Tak salah jualah, jika ada yang berkata, bahwa kerusuhan ini mesti diredam, sebab akan mengancam kepentingan nasional, yakni kadaulatan dan keutuhan wilayah NKRI. Tapi ingatkah juga kita saat di awal-awal perjuangan kemerdekaan ?, membuat aliansi historis mengatasnamakan nasionalisme karena kita merasa berada dalam “peraduan nasib” yang sama ? sama-sama merasa diinjak-injak (didestruksi) oleh bangsa penjajah ?. Sedikit banyaknya itulah juga yang mungkin dirasakan oleh saudara-saudara kita di Papua, mereka selama ini diperlakukan sebagai inlander di tanah sendiri, tak dilibatkan sebagai subjek dalam “proyek bersama” yang bernama Indonesia. Dan seperti kata Georg Simmel destruksi itu menyatukan karena melumatkan segala perbedaan yang adalah pangkal segala tatanan. Dalam berbagai motifnya, agresivitas itu universal dan menghisap para pelaku dari berbagai latar belakang ke dalam naluri alamiah yang sama.
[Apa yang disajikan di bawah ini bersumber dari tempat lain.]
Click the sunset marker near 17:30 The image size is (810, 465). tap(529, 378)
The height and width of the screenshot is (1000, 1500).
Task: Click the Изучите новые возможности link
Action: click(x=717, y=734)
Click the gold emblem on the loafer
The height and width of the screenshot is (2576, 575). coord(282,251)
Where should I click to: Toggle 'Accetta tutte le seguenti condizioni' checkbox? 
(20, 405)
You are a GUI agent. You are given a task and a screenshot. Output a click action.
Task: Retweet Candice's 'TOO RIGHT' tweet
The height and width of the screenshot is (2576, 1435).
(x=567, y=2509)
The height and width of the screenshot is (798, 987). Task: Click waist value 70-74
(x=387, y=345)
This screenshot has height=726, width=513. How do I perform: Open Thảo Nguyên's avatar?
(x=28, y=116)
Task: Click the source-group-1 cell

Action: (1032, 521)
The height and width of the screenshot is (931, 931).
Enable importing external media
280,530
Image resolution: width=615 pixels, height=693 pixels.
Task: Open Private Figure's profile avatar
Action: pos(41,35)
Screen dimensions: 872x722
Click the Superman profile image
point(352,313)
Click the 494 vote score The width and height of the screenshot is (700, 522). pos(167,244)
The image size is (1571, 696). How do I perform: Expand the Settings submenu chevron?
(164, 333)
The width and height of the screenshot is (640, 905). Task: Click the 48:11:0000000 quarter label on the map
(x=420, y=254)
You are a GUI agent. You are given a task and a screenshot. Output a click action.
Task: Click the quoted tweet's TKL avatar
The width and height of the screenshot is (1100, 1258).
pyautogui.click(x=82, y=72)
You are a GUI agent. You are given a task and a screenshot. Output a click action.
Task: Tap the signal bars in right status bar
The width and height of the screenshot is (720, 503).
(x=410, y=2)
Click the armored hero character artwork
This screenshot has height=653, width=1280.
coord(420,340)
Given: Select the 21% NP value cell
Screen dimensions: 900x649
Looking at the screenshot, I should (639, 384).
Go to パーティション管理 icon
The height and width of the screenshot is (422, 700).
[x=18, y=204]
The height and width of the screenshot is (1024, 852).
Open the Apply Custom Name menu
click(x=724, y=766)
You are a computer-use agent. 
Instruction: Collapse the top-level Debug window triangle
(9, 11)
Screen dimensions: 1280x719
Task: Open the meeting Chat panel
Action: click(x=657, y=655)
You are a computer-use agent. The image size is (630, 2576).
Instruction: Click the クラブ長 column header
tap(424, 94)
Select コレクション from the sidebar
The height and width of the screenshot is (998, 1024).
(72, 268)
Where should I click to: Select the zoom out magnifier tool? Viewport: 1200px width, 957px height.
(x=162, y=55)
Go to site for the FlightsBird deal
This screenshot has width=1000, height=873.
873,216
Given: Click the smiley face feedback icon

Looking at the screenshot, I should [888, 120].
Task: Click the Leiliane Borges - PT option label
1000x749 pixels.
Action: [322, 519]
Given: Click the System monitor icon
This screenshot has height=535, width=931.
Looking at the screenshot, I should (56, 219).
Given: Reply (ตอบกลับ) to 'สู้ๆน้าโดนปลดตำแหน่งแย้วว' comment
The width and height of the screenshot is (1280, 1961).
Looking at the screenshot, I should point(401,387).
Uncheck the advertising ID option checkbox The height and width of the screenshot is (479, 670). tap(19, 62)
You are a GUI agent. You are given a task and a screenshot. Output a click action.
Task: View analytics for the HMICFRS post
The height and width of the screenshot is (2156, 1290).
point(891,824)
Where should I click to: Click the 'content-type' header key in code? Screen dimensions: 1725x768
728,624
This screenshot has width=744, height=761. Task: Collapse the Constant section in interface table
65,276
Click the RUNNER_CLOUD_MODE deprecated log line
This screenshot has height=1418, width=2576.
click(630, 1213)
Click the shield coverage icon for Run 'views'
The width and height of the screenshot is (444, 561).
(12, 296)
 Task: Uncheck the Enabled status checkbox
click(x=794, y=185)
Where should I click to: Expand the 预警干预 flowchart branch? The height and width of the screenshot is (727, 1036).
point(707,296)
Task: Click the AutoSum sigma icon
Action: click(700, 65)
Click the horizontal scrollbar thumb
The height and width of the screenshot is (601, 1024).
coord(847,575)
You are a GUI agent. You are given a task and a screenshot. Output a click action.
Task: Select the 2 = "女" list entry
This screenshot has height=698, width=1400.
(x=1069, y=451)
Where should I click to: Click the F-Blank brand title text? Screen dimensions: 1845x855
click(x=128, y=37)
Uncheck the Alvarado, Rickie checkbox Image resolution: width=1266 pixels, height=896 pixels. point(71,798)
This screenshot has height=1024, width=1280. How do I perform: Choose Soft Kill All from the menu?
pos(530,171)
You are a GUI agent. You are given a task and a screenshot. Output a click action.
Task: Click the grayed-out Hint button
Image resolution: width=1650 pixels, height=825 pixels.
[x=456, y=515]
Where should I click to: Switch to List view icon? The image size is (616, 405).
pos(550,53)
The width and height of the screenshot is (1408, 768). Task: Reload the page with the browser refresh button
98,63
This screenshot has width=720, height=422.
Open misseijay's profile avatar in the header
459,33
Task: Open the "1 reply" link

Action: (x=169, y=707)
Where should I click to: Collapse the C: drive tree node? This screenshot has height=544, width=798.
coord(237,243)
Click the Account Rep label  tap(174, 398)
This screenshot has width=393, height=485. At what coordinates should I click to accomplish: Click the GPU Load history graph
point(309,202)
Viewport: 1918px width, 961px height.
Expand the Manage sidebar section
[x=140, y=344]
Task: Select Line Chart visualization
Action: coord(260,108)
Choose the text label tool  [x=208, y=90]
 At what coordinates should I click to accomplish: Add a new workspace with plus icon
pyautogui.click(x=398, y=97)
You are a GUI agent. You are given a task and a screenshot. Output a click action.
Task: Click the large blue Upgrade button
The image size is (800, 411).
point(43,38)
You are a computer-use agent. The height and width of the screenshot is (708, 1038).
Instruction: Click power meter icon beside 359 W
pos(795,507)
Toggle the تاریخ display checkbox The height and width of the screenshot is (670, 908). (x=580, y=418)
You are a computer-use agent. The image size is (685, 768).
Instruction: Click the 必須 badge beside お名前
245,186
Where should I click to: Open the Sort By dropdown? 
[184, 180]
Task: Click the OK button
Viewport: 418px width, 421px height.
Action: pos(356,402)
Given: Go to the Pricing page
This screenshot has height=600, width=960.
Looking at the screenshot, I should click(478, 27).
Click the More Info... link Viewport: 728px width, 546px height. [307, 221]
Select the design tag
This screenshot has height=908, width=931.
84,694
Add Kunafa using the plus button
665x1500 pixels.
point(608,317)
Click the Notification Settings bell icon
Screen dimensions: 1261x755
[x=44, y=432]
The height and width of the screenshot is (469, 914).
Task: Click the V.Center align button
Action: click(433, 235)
“…kita hendak mendirikan suatu negara ‘semua buat semua’. Bukan buat satu orang, bukan buat satu golongan, baik golongan bangsawan, maupun golongan yang kaya, tetapi ‘semua buat semua’..” demikianlah perkataan Soekarno saat pidatonya pada tanggal 1 Juni 1945 dihadapan peserta sidang BPUPK. Tapi sebagaimana normativitas-normativitas yang lain, yang seringkali tertatih-tatih dalam kenyataan, begitu pula dengan perkataan Soekarno di atas. Ada keyakinan sebagai subjek sejarah dalam perkataan Soekarno, tapi dalam kehidupan bernegara, itu berarti kita menjadi intim dengan kuasa, dan kuasa tak bisa lepas dari duka lara. Mereka yang dihisap oleh duka lara- seperi yang pernah dikatakan oleh Elias Canetti- tak mampu lagi menjadi selain dirinya. Tak mampu lagi berempati, mendengar orang lain atau mengubah sikap ; namun dirundung sendu seolah terkurung dalam dirinya. Bahkan dalam situasi yang akut, yang dirundung sendu “dia tak mau makan” demikian tulis Canetti “karena beranggapan dia sendiri yang dimakan”. Tak ada salahnya, jika kita memberikan “nasihat bertubi-tubi” kepada saudara-saudara Papua kita, agar “tak mudah terprovokasi”, agar “tetap menjadi bagian NKRI”, tapi ingat ada hal-hal yang tak bisa diatasi dengan nasihat, tapi mesti dengan turut merasakan dan “upaya nyata”.
Dan tak ada salahnya jika kita mengutip kembali sepenggal tulisan alm. Ishak Ngeljaratan dalam Quo Vadis Indonesia ?, beliau menuliskan “masyarakat Indonesia yang majemuk dan yang sejahtera berdasarkan keadilan dan demokrasi yang berhasil diwujudkan secara terus-menerus adalah jawaban terhadap pertanyaan ‘Quo Vadis Indonesia ?’ Jika kita tak mampu menciptakan masyarakat Indonesia yang demikian berarti kita gagal menjawab pertanyaan ‘Quo Vadis, Indonesia’ ?”. Lain kata ada lima kata kunci yang menjadi pekerjaan rumah kita bersama yakni, “kemajemukan”, “kesejahteraan”, “keadilan”, “demokrasi” dan “terus-menerus” (berkelanjutan), dan bukan perihal mudah memang.